→ TEXTE SOURCE
↓
La rébellion qui sévit au nord de la Centrafrique est « tout à fait légitime » mais le président Ange Félix Patassé n’y est en rien impliqué, selon Lin Banoukepa, le représentant du chef de l’Etat déchu. Lundi, l’armée française a permis aux troupes régulières centrafricaines de reprendre l’aérodrome de Birao. Lin Banoukepa, également président de la fédération du MLPC à l’étranger, dénonce l' »ingérence » française dans un conflit « entre Centrafricains ». Interview.
↑
→ TRAVAIL À FAIRE
D'après le texte sur la rébellion en Centrafrique, pourquoi Lin Banoukepa dénonce-t-il une « ingérence » française ? Répondez en une à trois phrases. Les enregistrements ci-après viennent d'une autre source que le texte.

→ ENREGISTREMENTS
↓
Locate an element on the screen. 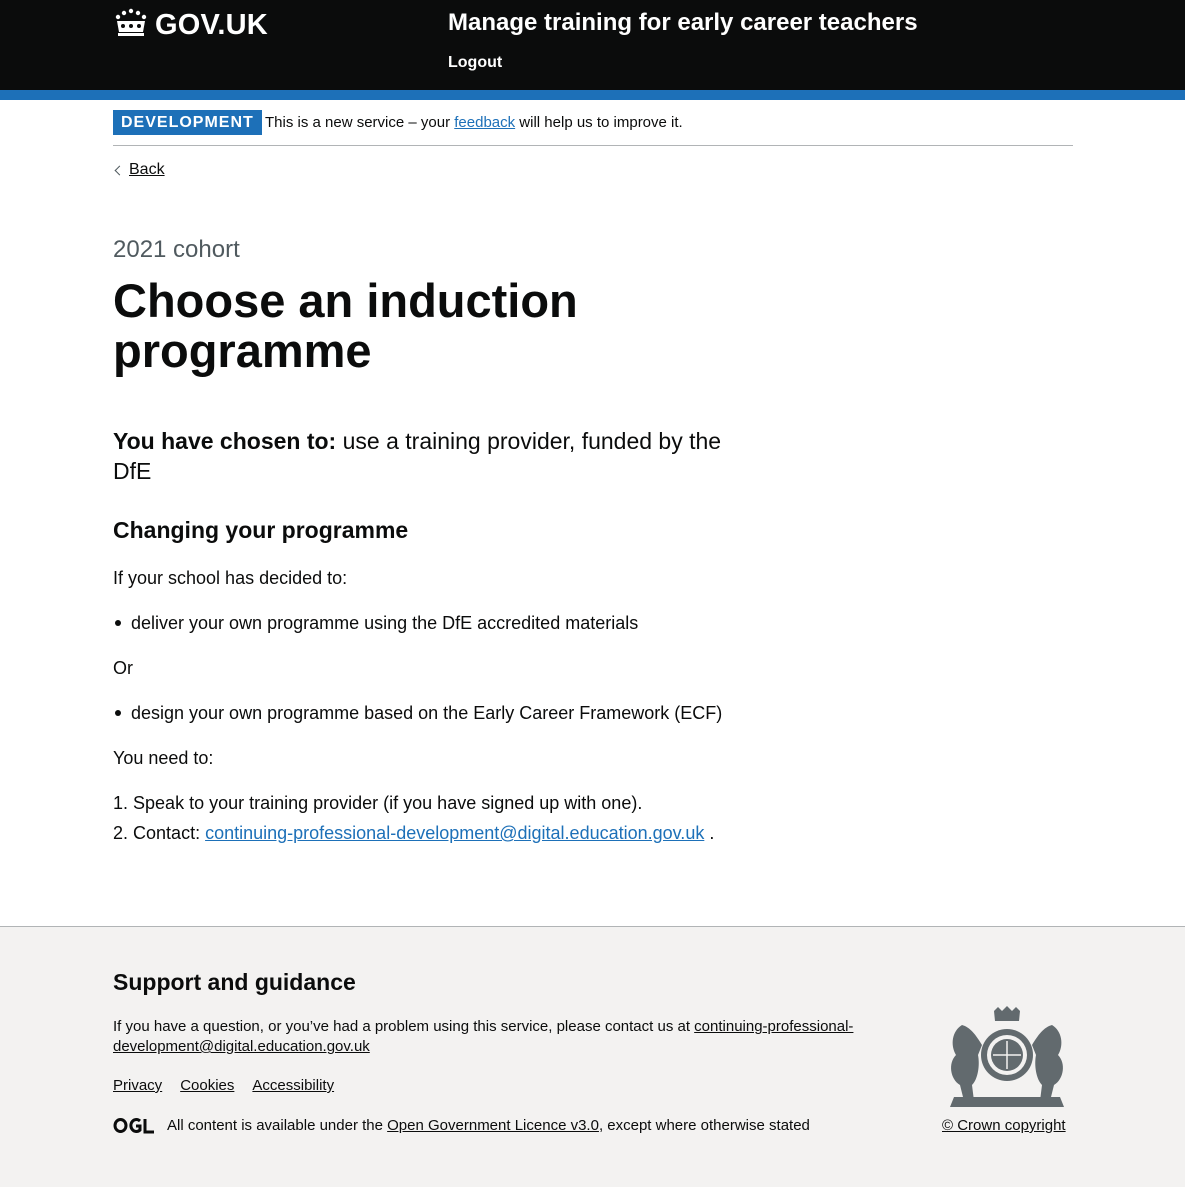 The width and height of the screenshot is (1185, 1187). govuk-logo-link: GOV.UK is located at coordinates (190, 26).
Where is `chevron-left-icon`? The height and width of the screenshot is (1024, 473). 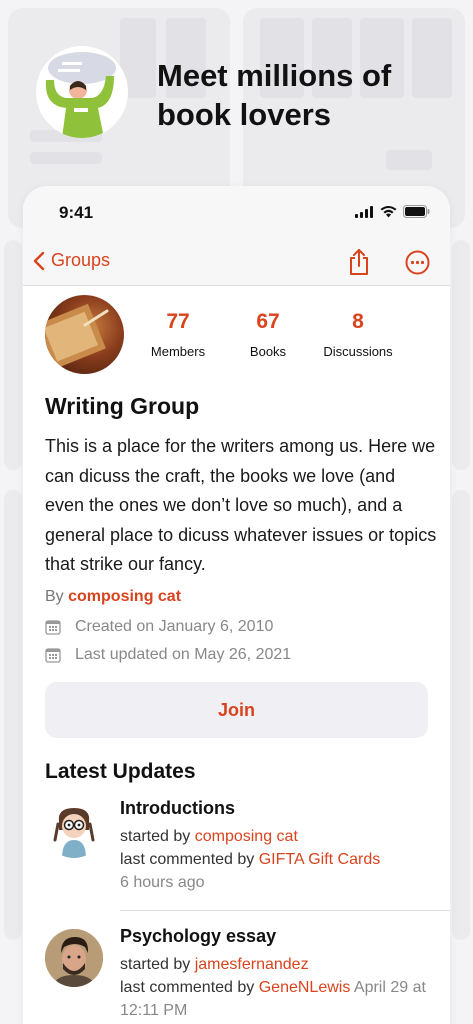 chevron-left-icon is located at coordinates (39, 260).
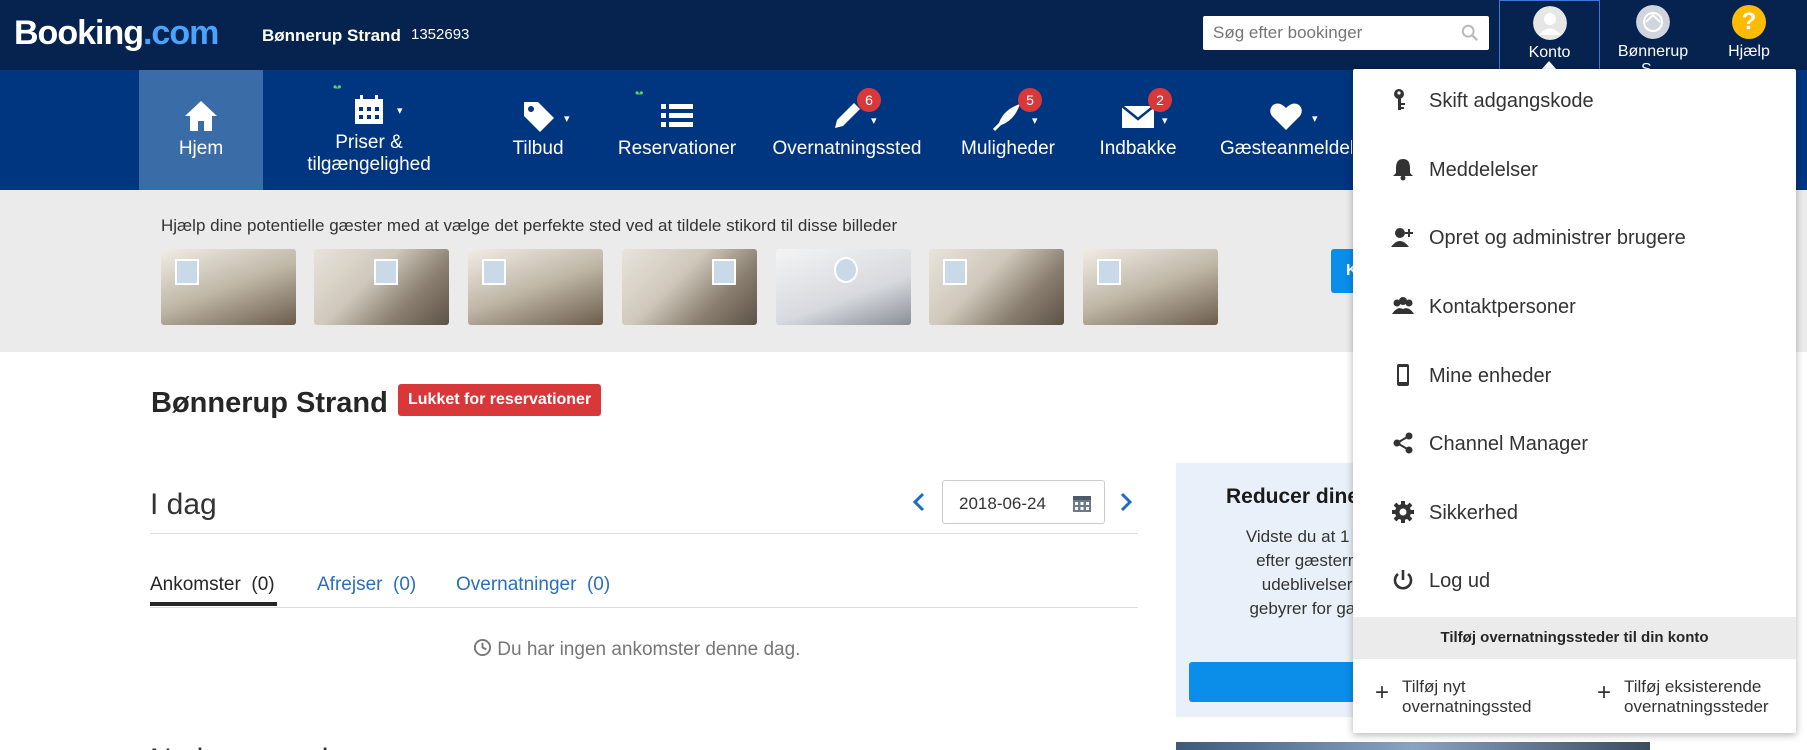  What do you see at coordinates (677, 116) in the screenshot?
I see `list-icon` at bounding box center [677, 116].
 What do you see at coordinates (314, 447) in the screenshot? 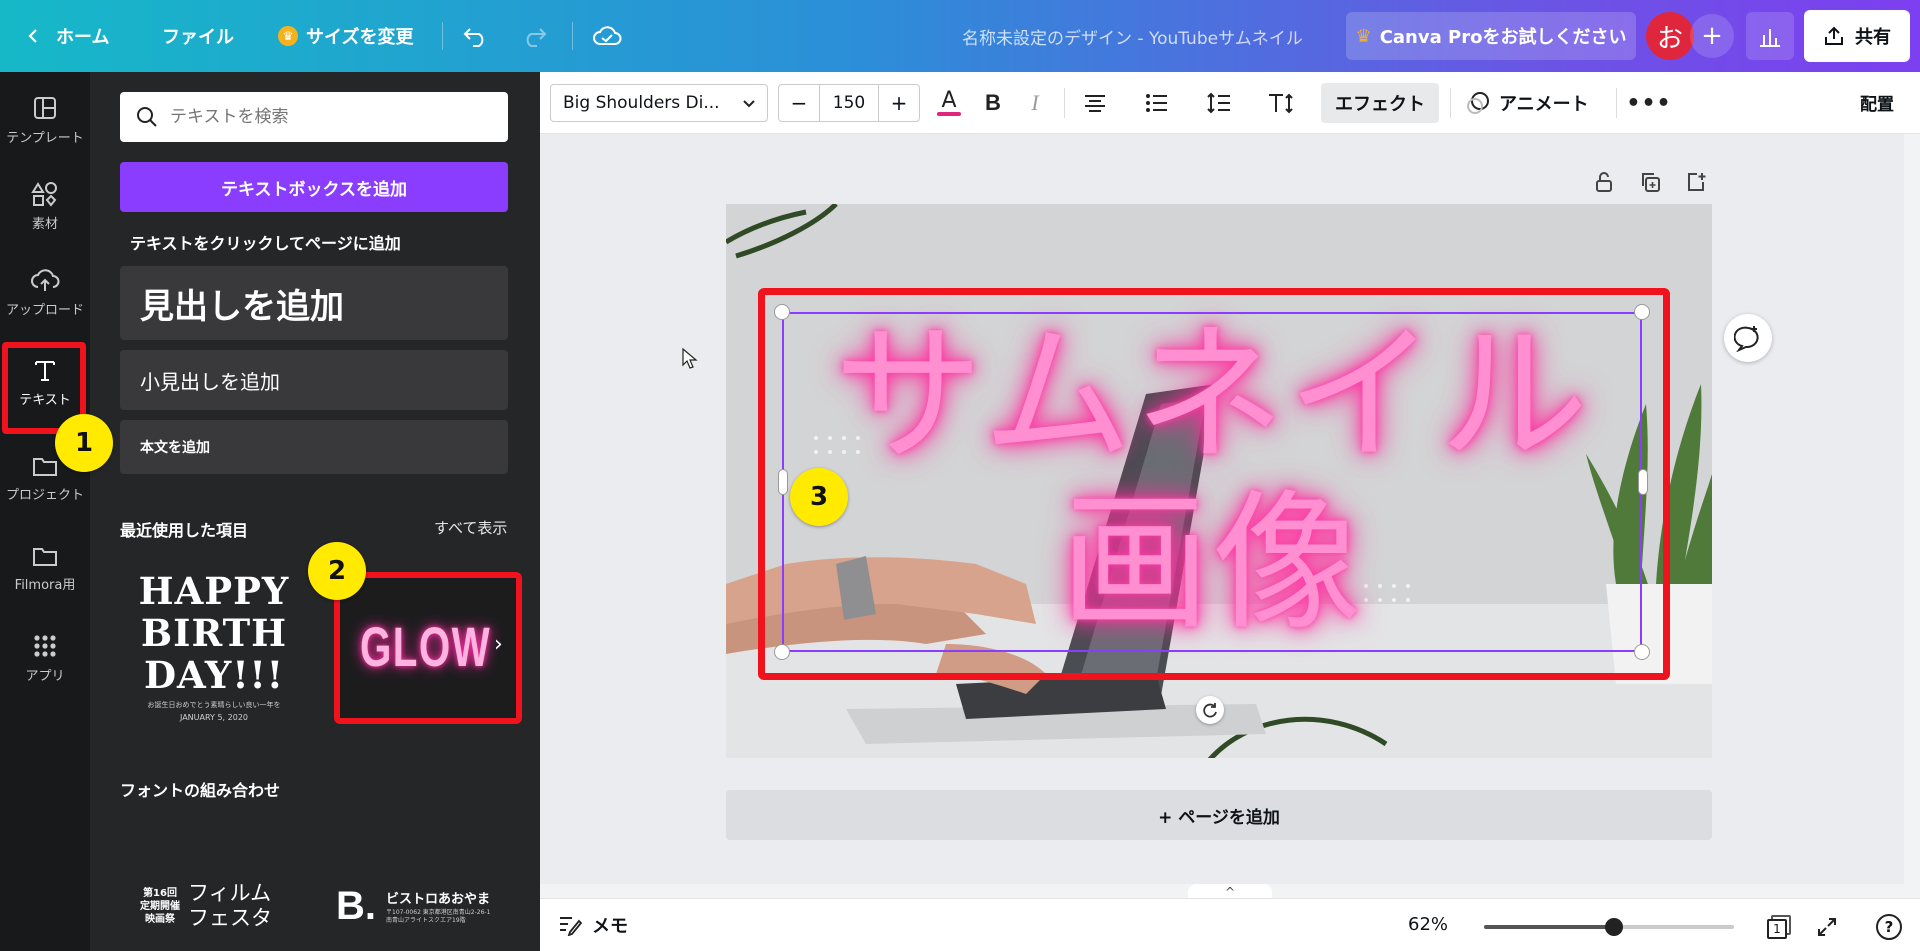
↑
→ VOTRE SOLUTION
Lin Banoukepa parle d'ingérence parce que, selon lui, le conflit oppose des Centrafricains entre eux. Or, lundi, l'armée française a permis aux troupes régulières centrafricaines de reprendre l'aérodrome de Birao.